Sample size assessment
As one of the main aims of the study is to examine post-stroke risk prediction models for
AF, this will be used to determine the sample size. Post-stroke prevalence of AF has been
estimated at approximately 24%. Based on the 24% and with a conservative estimate of 15
cases required per variable in the model, 195 cases would be appropriate for a
13-variable model, which is the maximum number of variables included in previous AF
prediction models. Therefore, 815 participants would give approximately 195 patients who
develop AF required for the model. The study aims to recruit these participants and 20%
extra to account for potential loss to follow-up, resulting in a minimum of 978
participants.
Statistical analysis plan
All data collected will be quantitative. Data will be analysed by members of the research
team at the Liverpool Centre for Cardiovascular Science. Cox proportional hazard models
adjusted for potential confounding factors will be used to examine associations between
risk factors and cardiovascular outcomes and mortality. Risk models identified in
previous studies for AF and cardiovascular-related outcomes including cardiovascular
disease, physical function, cognitive impairment and dementia, quality-of-life, and
all-cause and cardiovascular mortality will be examined in the L-HARP stroke cohort.

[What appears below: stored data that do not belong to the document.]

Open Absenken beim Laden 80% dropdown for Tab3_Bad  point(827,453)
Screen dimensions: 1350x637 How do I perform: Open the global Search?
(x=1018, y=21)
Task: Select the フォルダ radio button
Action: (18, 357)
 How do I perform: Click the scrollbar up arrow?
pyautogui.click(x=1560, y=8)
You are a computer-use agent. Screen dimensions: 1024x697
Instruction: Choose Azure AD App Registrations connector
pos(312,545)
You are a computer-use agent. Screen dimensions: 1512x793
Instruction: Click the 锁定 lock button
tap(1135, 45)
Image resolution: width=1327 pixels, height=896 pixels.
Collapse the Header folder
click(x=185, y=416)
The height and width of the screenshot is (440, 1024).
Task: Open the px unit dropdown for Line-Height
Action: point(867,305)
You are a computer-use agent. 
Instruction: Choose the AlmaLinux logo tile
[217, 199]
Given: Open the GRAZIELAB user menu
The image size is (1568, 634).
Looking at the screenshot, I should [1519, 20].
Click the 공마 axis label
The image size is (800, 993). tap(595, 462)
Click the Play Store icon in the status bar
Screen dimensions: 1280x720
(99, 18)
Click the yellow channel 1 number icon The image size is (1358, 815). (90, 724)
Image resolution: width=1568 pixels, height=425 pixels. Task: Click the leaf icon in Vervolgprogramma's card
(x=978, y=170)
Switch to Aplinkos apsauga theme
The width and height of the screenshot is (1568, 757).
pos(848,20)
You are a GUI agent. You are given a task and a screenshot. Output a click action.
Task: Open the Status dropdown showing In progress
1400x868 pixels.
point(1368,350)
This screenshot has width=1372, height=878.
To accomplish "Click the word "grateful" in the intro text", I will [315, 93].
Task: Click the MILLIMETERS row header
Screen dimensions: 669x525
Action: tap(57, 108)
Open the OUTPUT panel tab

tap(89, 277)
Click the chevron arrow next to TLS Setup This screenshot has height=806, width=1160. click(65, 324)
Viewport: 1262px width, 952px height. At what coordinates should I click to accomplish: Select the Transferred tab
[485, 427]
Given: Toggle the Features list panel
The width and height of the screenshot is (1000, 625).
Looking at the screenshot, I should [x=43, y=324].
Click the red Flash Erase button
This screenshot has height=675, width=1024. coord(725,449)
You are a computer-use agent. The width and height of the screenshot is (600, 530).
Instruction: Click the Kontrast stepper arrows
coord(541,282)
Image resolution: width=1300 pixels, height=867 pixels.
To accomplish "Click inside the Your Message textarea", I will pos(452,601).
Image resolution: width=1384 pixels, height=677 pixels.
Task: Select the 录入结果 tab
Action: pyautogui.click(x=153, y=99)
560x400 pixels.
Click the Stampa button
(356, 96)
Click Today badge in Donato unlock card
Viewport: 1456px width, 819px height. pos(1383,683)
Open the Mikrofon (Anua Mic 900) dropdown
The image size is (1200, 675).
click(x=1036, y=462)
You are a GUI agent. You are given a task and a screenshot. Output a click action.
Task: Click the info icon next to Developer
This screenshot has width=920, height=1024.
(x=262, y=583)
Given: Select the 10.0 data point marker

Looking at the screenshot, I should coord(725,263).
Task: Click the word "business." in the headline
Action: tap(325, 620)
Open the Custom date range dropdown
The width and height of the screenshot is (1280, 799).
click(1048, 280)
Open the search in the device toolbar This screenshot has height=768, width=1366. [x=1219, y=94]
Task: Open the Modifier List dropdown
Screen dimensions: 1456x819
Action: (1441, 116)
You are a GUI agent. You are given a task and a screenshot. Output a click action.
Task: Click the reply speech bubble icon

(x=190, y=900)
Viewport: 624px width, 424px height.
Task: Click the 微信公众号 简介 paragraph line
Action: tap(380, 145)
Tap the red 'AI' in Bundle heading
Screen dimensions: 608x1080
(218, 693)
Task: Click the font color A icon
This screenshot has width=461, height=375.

Receiver operating characteristic curves will be constructed, and Harrell C indexes (i.e.
area under the curve) will be estimated as a measure of model performance and compared
using the DeLong test.
In addition to traditional epidemiological approaches to risk prediction modelling,
machine learning methodologies will also be examined. Machine learning has been shown to
produce comparable results to traditional cardiovascular disease risk prediction scores,
but with advantages such as examining all available data in an unbiased approach which
could lead to the discovery of new relationships among data. As the sample is not very
large, traditional machine learning techniques including k-Nearest Neighbours, random
forest, and decision tree will be utilised rather than deep learning techniques which are
usually applied to very large datasets. A subset of the data will be used for the
training of the model and the rest of the data will be used for the evaluation of the
model. The model derived from machine learning will be compared to risk prediction models
described in previous studies. The accuracy, specificity, sensitivity, positive
predictive value and negative predictive value of the models will be compared.